Scrutant la productivité des
entreprises dans des pays tels que l’Afrique du Sud, l’Allemagne,
l’Australie, l’Espagne, les États-Unis, la France et le Royaume-Uni, le rapport
observe que l’informatique, talonnant l’insuffisance de la planification,
l’inadaptation de la supervision, le manque de motivation, mais devançant
l’inefficacité des communications, représente 8% du temps improductif en 2000 et
2001 et 6% en 2003.
Le
rapport relève que les pays
les plus affectés, en l’occurrence l’Allemagne, la France et l’Afrique du Sud,
sont justement ceux qui investissent le plus dans l’informatique. Le
rapport d’ajouter que plus la technologie est présente et plus les
problèmes techniques risquent de se multiplier et qu’on continue, souvent à tort, de considérer la
technologie comme la panacée pour la productivité. Or, l’informatique et
les technologies de l’information
ne peuvent permettre à elles seules d’exploiter la totalité du potentiel
productif d’une organisation (sic!).
Les causes de l’improductivité à laquelle l’informatique contribue ont
été étayées dans le rapport de Proudfoot.

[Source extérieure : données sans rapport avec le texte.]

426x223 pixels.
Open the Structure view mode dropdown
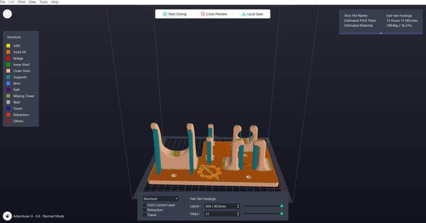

Elles incluent les échanges de
courriers électroniques alors qu’une rencontre aurait été plus appropriée, la
surcharge d’informations, l’insuffisance d’informations malgré l’abondance des
données générées, le temps perdu passé à rechercher des informations mal rangées
ou mal archivées, les pannes d’ordinateurs, les données corrompues à cause
d’infections virales, la mauvaise communication entre les systèmes, les
doublons, l’intégration d’outils informatiques à des processus existants sans
analyse, modifications ou améliorations préalables.
Rares
ont été les fois où ces causes ont été rassemblées dans un même rapport et ces
problèmes détectés en même temps (rappelons que 1440 entreprises ont servi de
base à l’étude).
Ainsi le
débat est rouvert et le révisionnisme s’annonce avec peut-être les mêmes
couleurs que le fameux paradoxe de Solow qui a un jour déclaré que l’on pouvait
voir les ordinateurs partout sauf dans les statistiques de la productivité.
Des
échanges de courriers électroniques infructueux à leur mauvaise préparation au
passage aux systèmes intégrés, les entreprises tunisiennes se voient là
prévenues car ce qui est arrivé ailleurs peut très bien arriver ici, à la
différence que la marge de manœuvre est bien plus mince.